Yuskavage has stepped up her game, producing a body (no pun intended) of work that reads like an abbreviated questionnaire of our own pleasure preferences, with every element thrown into question. The results are often surprising and, to Yuskavage's credit, derive squarely from the lure of painting instead of the subject matter.
Travellers frames a Brobdingnagian, sand-colored, big-breasted woman silhouetted by the tawny sky of a warm-weather mountain sunset, making a direct connection between body and landscape. On the left, a trickle of spectral tourists trudges across a low wooden bridge that traverses a river cutting through the middle of the scene. They seem oblivious to, or perhaps exist on a different metaphysical plane than, the bouquet-wielding, foregrounded giantess, whose wisps of hair dance and curl before snatches of thin clouds. The tourists could just as easily be walking directly into her eye-level vagina. While deliciously rendered, the central figure is uncomfortably large, deflated and off-putting. She sits slumped and resigned.
In Yuskavage's previous show at Zwirner in 2006, one brilliant work, Persimmons, seemed lit from within. Nearly every painting in this exhibition fits that description. While the hues are slightly more subdued this time, they are worlds more complex than in Yuskavage's earlier work. In this respect, other standouts, besides Travellers, include Snowman and The Smoker. More than most elements in her painting, the successful use of color elicits a visceral reaction, and Yuskavage's astute employment of it makes one swoon even in the face of insalubrious or even neutral subject matter. The impassive features of the titular nude in The Smoker are so slight as to teeter on erasure; yet the deep emerald blanketing the piece evokes a mood, an atmosphere to be penetrated, like walking through the penumbral glow of a rainforest's undergrowth. How often does one see such green in a painting? Similarly, Snowman's icy-gray winterscape is laced with fiery tangerine, but still chills to the bone.
There are other leitmotifs that pop up repeatedly in this show: Naked babies are on the loose, as are the stark branches of bare trees zigzagging across windswept skies. For all these concrete touches, there is a noticeable move toward abstraction, precisely through an increased reliance on the intricacies of landscape. Cairns pile up in towering, precarious monuments that loom with anthropomorphic urgency, and Yuskavage often sets the tone for her outdoor settings with washy cloud treatments reminiscent of Turner's roiling heavens or the calmer swaths of the Hudson River School. When a figure does feature prominently, her countenance is often obscured by a new element–a pie in the face. Human representation is repeatedly thwarted by obfuscation, or overpowered by nature.
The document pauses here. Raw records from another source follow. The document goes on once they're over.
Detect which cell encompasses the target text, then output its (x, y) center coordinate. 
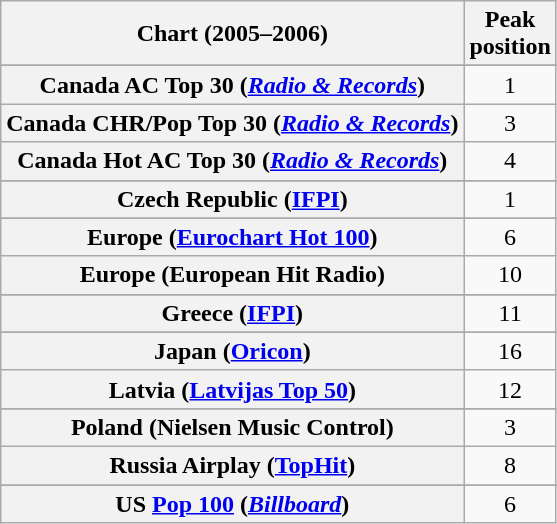
US Pop 100 (Billboard) (232, 503)
Europe (European Hit Radio) (232, 275)
Czech Republic (IFPI) (232, 199)
Chart (2005–2006) (232, 34)
Europe (Eurochart Hot 100) (232, 237)
Greece (IFPI) (232, 313)
4 (510, 161)
Canada CHR/Pop Top 30 (Radio & Records) (232, 123)
Peakposition (510, 34)
Canada AC Top 30 (Radio & Records) (232, 85)
Latvia (Latvijas Top 50) (232, 389)
Canada Hot AC Top 30 (Radio & Records) (232, 161)
12 (510, 389)
Russia Airplay (TopHit) (232, 465)
10 (510, 275)
11 (510, 313)
16 (510, 351)
Japan (Oricon) (232, 351)
Poland (Nielsen Music Control) (232, 427)
8 (510, 465)
Provide the [x, y] coordinate of the cell's center where the given text is located.  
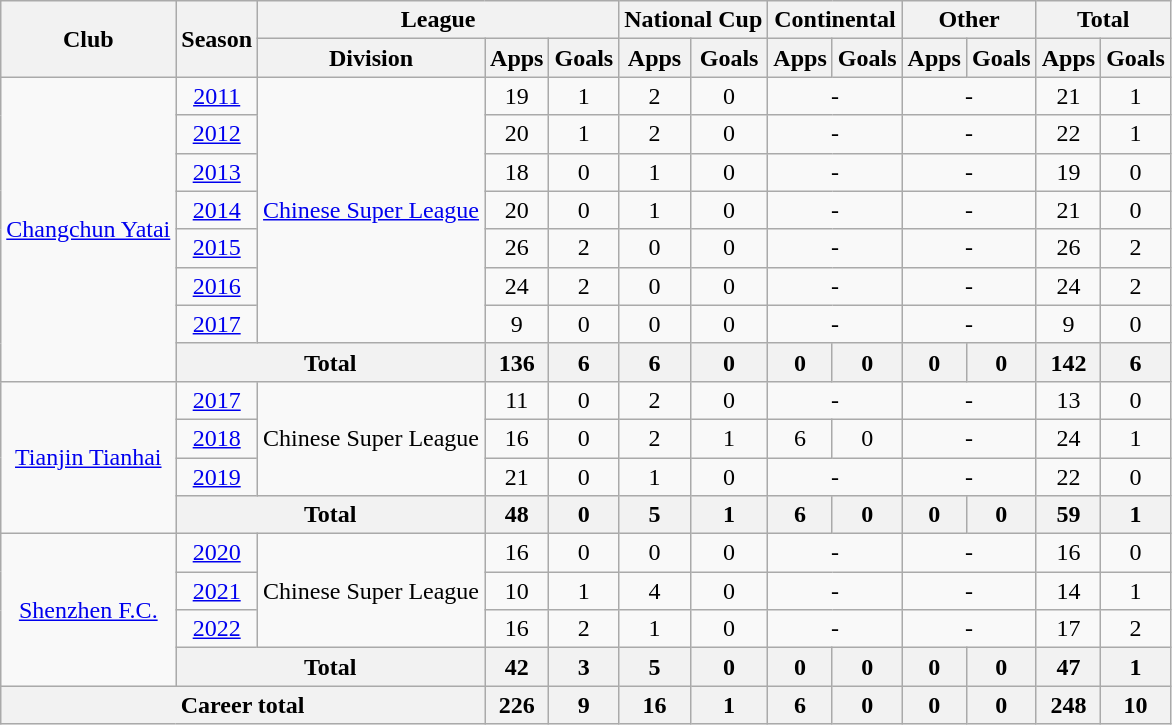
136 [517, 362]
14 [1068, 591]
42 [517, 667]
Season [217, 39]
142 [1068, 362]
17 [1068, 629]
248 [1068, 705]
National Cup [694, 20]
2015 [217, 248]
2019 [217, 477]
59 [1068, 515]
48 [517, 515]
2016 [217, 286]
4 [655, 591]
226 [517, 705]
League [438, 20]
2020 [217, 553]
2014 [217, 210]
11 [517, 400]
2013 [217, 172]
Tianjin Tianhai [88, 457]
47 [1068, 667]
Club [88, 39]
2011 [217, 96]
Other [969, 20]
2021 [217, 591]
Shenzhen F.C. [88, 610]
2012 [217, 134]
2018 [217, 438]
3 [584, 667]
18 [517, 172]
Division [372, 58]
13 [1068, 400]
Continental [835, 20]
Changchun Yatai [88, 229]
Career total [243, 705]
2022 [217, 629]
Search for the cell housing the specified text and yield its [x, y] center coordinate. 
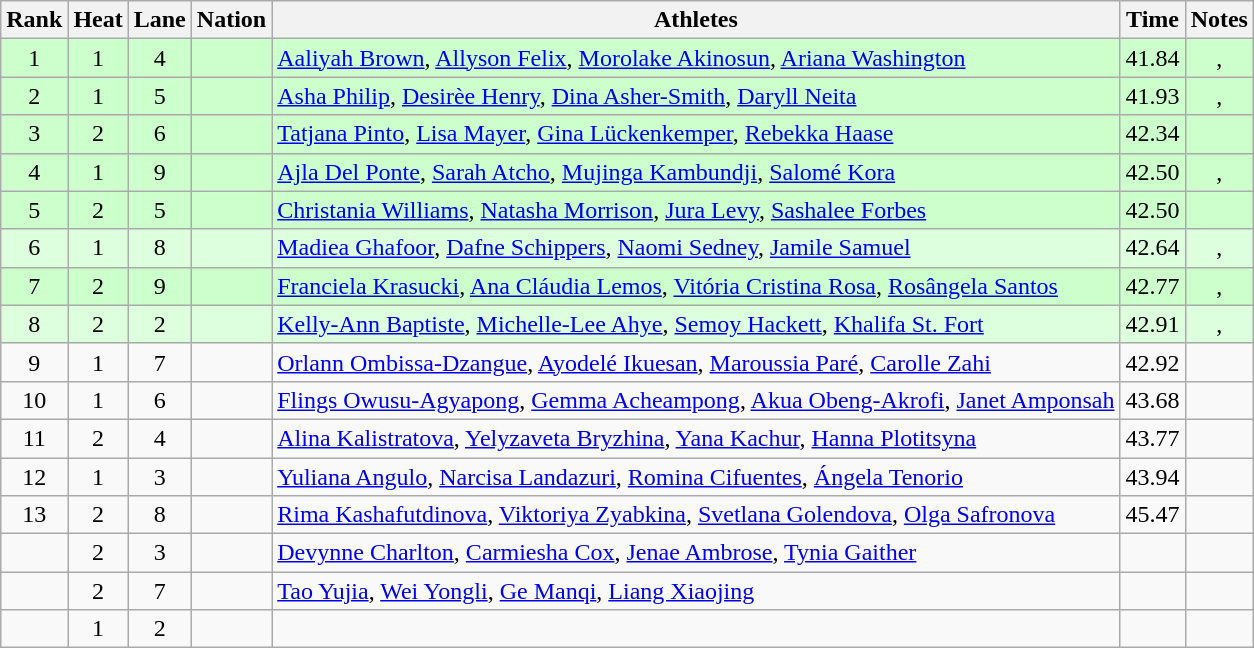
41.84 [1152, 58]
Tatjana Pinto, Lisa Mayer, Gina Lückenkemper, Rebekka Haase [696, 134]
Madiea Ghafoor, Dafne Schippers, Naomi Sedney, Jamile Samuel [696, 248]
12 [34, 477]
Tao Yujia, Wei Yongli, Ge Manqi, Liang Xiaojing [696, 591]
42.64 [1152, 248]
11 [34, 438]
Rima Kashafutdinova, Viktoriya Zyabkina, Svetlana Golendova, Olga Safronova [696, 515]
Asha Philip, Desirèe Henry, Dina Asher-Smith, Daryll Neita [696, 96]
Kelly-Ann Baptiste, Michelle-Lee Ahye, Semoy Hackett, Khalifa St. Fort [696, 324]
Franciela Krasucki, Ana Cláudia Lemos, Vitória Cristina Rosa, Rosângela Santos [696, 286]
13 [34, 515]
42.77 [1152, 286]
42.34 [1152, 134]
42.91 [1152, 324]
Nation [231, 20]
43.94 [1152, 477]
Aaliyah Brown, Allyson Felix, Morolake Akinosun, Ariana Washington [696, 58]
41.93 [1152, 96]
Ajla Del Ponte, Sarah Atcho, Mujinga Kambundji, Salomé Kora [696, 172]
Devynne Charlton, Carmiesha Cox, Jenae Ambrose, Tynia Gaither [696, 553]
43.68 [1152, 400]
Rank [34, 20]
Christania Williams, Natasha Morrison, Jura Levy, Sashalee Forbes [696, 210]
Notes [1219, 20]
Heat [98, 20]
Flings Owusu-Agyapong, Gemma Acheampong, Akua Obeng-Akrofi, Janet Amponsah [696, 400]
Orlann Ombissa-Dzangue, Ayodelé Ikuesan, Maroussia Paré, Carolle Zahi [696, 362]
Time [1152, 20]
Yuliana Angulo, Narcisa Landazuri, Romina Cifuentes, Ángela Tenorio [696, 477]
10 [34, 400]
Alina Kalistratova, Yelyzaveta Bryzhina, Yana Kachur, Hanna Plotitsyna [696, 438]
45.47 [1152, 515]
Athletes [696, 20]
Lane [160, 20]
42.92 [1152, 362]
43.77 [1152, 438]
Determine the (X, Y) coordinate at the center of the cell enclosing the given text.  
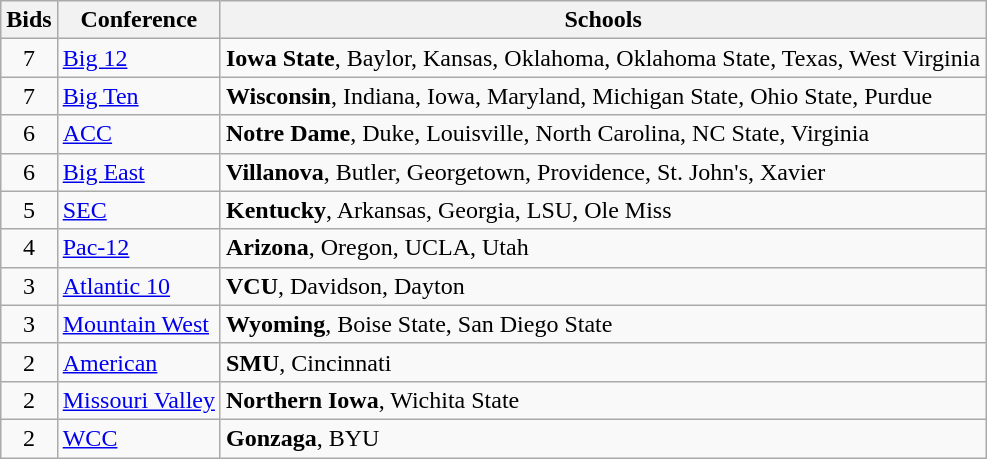
Northern Iowa, Wichita State (602, 400)
Atlantic 10 (138, 286)
Arizona, Oregon, UCLA, Utah (602, 248)
Villanova, Butler, Georgetown, Providence, St. John's, Xavier (602, 172)
VCU, Davidson, Dayton (602, 286)
American (138, 362)
Kentucky, Arkansas, Georgia, LSU, Ole Miss (602, 210)
ACC (138, 134)
Iowa State, Baylor, Kansas, Oklahoma, Oklahoma State, Texas, West Virginia (602, 58)
SMU, Cincinnati (602, 362)
SEC (138, 210)
Big 12 (138, 58)
WCC (138, 438)
Gonzaga, BYU (602, 438)
Notre Dame, Duke, Louisville, North Carolina, NC State, Virginia (602, 134)
Wyoming, Boise State, San Diego State (602, 324)
Wisconsin, Indiana, Iowa, Maryland, Michigan State, Ohio State, Purdue (602, 96)
5 (29, 210)
4 (29, 248)
Big East (138, 172)
Big Ten (138, 96)
Pac-12 (138, 248)
Missouri Valley (138, 400)
Bids (29, 20)
Mountain West (138, 324)
Conference (138, 20)
Schools (602, 20)
Provide the [x, y] coordinate of the cell's center where the given text is located.  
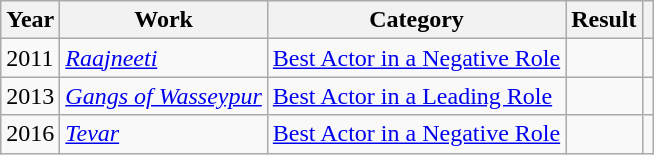
2011 [30, 58]
Best Actor in a Leading Role⁣ [416, 96]
Year⁣ [30, 20]
Work⁣ [164, 20]
Gangs of Wasseypur⁣ [164, 96]
Result⁣ [604, 20]
Tevar⁣ [164, 134]
Category⁣ [416, 20]
2016 [30, 134]
2013 [30, 96]
Raajneeti⁣ [164, 58]
Detect which cell encompasses the target text, then output its (x, y) center coordinate. 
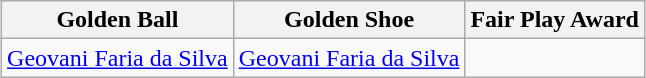
Golden Ball (118, 20)
Golden Shoe (349, 20)
Fair Play Award (555, 20)
Determine the (X, Y) coordinate at the center of the cell enclosing the given text.  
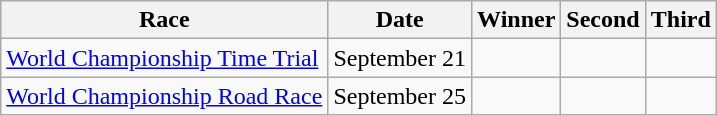
Race (164, 20)
World Championship Time Trial (164, 58)
Date (400, 20)
World Championship Road Race (164, 96)
September 25 (400, 96)
Third (680, 20)
Second (603, 20)
September 21 (400, 58)
Winner (516, 20)
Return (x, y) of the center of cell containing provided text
Yuskavage's work is undergoing a curious progression that can best be described as following an inverse course. While her compositions are increasingly laden with detail, and the descriptive train each one trails appears longer and longer, it's becoming more difficult to draw a coherent story from her figurations. At the same time, the cinematic quality of her works and the appeal of their color and painting technique is greater than ever. As logic gently separates itself from the skeleton of her narrative structure, it's as if the individual pieces are emerging more crisply delineated from a representational standpoint, while withdrawing into the mysterious alchemy of painting with a capital p.